IEEE Trans Neural Syst Rehabil Eng. 2018 Apr;26(4):729-739. doi: 10.1109/TNSRE.2018.2797547.
Electroencephalography (EEG) has become increasingly valuable outside of its traditional use in neurology. EEG is now used for neuropsychiatric diagnosis, neurological evaluation of traumatic brain injury, neurotherapy, gaming, neurofeedback, mindfulness, and cognitive enhancement training. The trend to increase the number of EEG electrodes, the development of novel analytical methods, and the availability of large data sets has created a data analysis challenge to find the "signal of interest" that conveys the most information about ongoing cognitive effort. Accordingly, we compare three common types of neural synchrony measures that are applied to EEG-power analysis, phase locking, and phase-amplitude coupling to assess which analytical measure provides the best separation between EEG signals that were recorded, while healthy subjects performed eight cognitive tasks-Hopkins Verbal Learning Test and its delayed version, Stroop Test, Symbol Digit Modality Test, Controlled Oral Word Association Test, Trail Marking Test, Digit Span Test, and Benton Visual Retention Test. We find that of the three analytical methods, phase-amplitude coupling, specifically theta (4-7 Hz)-high gamma (70-90 Hz) obtained from frontal and parietal EEG electrodes provides both the largest separation between the EEG during cognitive tasks and also the highest classification accuracy between pairs of tasks. We also find that phase-locking analysis provides the most distinct clustering of tasks based on their utilization of long-term memory. Finally, we show that phase-amplitude coupling is the least sensitive to contamination by intense jaw-clenching muscle artifact.

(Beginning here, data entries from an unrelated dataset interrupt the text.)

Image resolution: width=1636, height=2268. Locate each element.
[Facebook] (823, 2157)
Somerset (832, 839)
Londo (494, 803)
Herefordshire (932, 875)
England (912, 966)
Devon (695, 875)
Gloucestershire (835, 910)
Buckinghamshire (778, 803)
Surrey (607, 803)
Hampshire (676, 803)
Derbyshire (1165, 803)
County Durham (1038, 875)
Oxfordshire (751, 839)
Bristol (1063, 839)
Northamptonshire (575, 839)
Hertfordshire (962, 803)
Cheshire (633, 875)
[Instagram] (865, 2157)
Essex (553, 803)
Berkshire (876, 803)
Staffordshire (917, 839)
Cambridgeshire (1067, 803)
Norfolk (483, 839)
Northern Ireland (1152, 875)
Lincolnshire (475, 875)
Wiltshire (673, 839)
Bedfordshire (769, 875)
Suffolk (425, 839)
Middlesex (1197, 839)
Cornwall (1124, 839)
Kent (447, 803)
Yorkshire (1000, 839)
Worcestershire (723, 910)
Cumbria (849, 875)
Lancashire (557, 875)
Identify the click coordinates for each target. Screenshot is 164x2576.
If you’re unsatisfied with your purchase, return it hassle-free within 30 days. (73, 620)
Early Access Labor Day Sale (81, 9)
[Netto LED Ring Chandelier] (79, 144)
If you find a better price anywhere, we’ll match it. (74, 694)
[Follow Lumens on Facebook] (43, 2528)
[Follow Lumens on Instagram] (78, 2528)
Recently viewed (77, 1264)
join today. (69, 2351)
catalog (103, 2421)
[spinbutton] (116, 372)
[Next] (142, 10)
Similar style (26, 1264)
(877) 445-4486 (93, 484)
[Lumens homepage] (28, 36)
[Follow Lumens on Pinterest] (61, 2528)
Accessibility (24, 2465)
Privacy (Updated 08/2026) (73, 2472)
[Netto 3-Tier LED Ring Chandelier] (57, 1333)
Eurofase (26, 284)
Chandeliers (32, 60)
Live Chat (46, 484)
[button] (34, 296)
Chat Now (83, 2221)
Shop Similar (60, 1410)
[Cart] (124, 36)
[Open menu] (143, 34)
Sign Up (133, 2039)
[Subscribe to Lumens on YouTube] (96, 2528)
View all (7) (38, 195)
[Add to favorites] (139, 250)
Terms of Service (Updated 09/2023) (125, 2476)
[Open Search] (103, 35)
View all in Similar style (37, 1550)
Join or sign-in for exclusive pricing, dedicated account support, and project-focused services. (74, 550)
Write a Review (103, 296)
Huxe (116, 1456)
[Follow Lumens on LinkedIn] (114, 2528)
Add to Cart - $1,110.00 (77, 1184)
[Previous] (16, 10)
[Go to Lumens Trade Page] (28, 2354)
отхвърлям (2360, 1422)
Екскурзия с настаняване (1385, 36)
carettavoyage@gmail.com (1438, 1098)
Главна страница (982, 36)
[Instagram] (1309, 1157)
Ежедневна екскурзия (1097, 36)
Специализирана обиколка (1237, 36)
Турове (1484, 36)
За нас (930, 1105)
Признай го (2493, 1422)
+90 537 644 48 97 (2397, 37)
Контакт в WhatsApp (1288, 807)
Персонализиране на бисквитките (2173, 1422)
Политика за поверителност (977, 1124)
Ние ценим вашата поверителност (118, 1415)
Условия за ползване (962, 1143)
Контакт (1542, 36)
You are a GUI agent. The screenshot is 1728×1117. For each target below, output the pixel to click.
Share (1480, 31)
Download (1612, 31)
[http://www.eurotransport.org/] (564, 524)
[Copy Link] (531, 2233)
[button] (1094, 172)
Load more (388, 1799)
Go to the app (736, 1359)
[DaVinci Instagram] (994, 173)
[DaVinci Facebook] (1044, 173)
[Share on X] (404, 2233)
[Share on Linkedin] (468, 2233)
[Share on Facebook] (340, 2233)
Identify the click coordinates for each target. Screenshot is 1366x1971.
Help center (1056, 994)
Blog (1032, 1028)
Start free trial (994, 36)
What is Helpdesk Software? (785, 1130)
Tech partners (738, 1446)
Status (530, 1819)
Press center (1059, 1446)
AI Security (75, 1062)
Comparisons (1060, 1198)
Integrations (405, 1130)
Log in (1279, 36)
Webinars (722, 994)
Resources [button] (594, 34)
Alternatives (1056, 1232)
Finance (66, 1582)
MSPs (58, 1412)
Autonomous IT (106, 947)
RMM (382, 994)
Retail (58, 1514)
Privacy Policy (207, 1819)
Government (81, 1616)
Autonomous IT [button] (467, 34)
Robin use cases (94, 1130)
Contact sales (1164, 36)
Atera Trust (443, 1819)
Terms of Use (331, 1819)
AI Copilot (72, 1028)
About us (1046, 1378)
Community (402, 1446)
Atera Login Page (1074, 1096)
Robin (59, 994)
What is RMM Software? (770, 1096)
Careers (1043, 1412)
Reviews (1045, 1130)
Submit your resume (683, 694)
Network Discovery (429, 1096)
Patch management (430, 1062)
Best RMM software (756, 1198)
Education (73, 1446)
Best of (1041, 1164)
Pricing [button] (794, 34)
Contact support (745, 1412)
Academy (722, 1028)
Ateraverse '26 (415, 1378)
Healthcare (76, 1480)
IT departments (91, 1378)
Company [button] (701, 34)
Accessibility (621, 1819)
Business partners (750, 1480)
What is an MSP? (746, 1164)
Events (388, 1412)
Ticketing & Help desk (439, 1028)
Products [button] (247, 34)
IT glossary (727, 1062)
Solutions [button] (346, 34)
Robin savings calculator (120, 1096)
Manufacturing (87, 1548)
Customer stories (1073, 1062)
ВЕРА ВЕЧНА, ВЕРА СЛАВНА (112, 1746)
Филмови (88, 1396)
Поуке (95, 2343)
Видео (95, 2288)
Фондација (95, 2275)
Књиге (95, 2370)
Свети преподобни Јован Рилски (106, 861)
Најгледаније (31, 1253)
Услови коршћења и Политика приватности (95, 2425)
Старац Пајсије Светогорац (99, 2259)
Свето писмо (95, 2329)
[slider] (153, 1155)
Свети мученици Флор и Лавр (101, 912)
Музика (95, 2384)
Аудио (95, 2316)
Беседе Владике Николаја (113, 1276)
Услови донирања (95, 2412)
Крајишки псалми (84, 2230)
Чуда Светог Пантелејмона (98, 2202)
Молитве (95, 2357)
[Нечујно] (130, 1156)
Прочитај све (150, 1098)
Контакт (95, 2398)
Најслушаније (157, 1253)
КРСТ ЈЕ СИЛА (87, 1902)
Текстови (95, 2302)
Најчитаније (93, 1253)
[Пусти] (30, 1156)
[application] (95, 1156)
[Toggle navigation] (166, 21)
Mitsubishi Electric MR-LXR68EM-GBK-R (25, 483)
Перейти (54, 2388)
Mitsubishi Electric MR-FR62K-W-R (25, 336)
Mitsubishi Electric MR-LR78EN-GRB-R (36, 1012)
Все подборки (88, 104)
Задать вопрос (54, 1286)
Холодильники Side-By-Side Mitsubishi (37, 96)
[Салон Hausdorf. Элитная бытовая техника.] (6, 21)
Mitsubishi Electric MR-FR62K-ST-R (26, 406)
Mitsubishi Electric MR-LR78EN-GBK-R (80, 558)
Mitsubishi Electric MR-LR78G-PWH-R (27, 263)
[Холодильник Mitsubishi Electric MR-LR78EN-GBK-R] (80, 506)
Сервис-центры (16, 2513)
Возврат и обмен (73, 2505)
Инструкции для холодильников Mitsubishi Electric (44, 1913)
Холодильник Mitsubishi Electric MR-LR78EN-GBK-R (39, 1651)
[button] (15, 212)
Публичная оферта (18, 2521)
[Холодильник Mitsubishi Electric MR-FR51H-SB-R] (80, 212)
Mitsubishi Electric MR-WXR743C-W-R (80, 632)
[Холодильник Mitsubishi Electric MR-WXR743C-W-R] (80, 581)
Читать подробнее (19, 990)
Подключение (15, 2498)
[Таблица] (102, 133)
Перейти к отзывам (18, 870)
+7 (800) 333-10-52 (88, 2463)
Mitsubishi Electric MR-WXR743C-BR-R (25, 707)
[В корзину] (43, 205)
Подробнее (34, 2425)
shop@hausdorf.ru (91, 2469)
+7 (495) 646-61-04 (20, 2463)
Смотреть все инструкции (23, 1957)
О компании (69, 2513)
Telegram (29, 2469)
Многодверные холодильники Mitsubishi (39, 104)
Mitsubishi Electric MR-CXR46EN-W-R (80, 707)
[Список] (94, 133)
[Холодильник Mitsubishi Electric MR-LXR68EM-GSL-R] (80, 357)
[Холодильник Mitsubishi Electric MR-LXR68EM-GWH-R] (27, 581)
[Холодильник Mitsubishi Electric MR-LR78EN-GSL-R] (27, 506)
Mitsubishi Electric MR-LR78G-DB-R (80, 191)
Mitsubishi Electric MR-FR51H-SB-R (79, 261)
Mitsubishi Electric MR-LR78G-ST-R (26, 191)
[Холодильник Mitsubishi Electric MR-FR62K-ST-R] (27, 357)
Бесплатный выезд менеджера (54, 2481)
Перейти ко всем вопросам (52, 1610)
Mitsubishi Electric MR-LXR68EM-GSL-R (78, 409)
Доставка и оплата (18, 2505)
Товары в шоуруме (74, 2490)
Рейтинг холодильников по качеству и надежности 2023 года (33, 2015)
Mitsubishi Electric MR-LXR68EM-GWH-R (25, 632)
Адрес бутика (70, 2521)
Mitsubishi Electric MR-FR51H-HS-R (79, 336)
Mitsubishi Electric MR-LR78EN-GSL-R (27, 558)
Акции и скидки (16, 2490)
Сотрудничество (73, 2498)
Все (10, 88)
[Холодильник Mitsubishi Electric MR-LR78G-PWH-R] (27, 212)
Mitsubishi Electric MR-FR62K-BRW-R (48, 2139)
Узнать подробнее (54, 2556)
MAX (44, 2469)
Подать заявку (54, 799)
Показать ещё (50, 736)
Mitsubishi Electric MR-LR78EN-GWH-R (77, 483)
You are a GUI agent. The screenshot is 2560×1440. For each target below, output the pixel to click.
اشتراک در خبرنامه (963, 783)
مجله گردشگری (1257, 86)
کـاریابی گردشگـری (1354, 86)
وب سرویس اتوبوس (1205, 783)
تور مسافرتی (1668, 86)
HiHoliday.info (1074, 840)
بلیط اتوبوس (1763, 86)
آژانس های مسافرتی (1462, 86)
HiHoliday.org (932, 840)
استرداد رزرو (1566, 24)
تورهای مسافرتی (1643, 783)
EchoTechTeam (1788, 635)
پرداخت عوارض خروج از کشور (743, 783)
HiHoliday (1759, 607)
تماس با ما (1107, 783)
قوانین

脑电图(EEG)在神经科的传统应用之外变得越来越有价值。现在,EEG 被用于神经精神疾病诊断、创伤性脑损伤的神经评估、神经治疗、游戏、神经反馈、正念和认知增强训练。增加 EEG 电极数量的趋势、新分析方法的发展以及大数据集的可用性,为寻找传达有关持续认知努力的最多信息的“感兴趣信号”带来了数据分析挑战。因此,我们比较了三种常见的神经同步测量方法,这些方法应用于 EEG 功率分析、相位锁定和相位-振幅耦合,以评估哪种分析方法在记录健康受试者执行八项认知任务(霍普金斯言语学习测试及其延迟版本、斯特鲁普测试、符号数字模态测试、受控口头单词联想测试、追踪标记测试、数字跨度测试和本顿视觉保持测试)时的 EEG 信号之间提供了最佳分离。我们发现,在这三种分析方法中,特定于额极和顶极 EEG 电极的相位-振幅耦合(4-7 Hz 的 theta 和 70-90 Hz 的高 gamma)提供了认知任务期间 EEG 之间的最大分离,以及任务对之间的最高分类准确性。我们还发现,相位锁定分析根据其对长期记忆的利用提供了最明显的任务聚类。最后,我们表明相位-振幅耦合对强烈的咬牙肌肉Artifact 的污染最不敏感。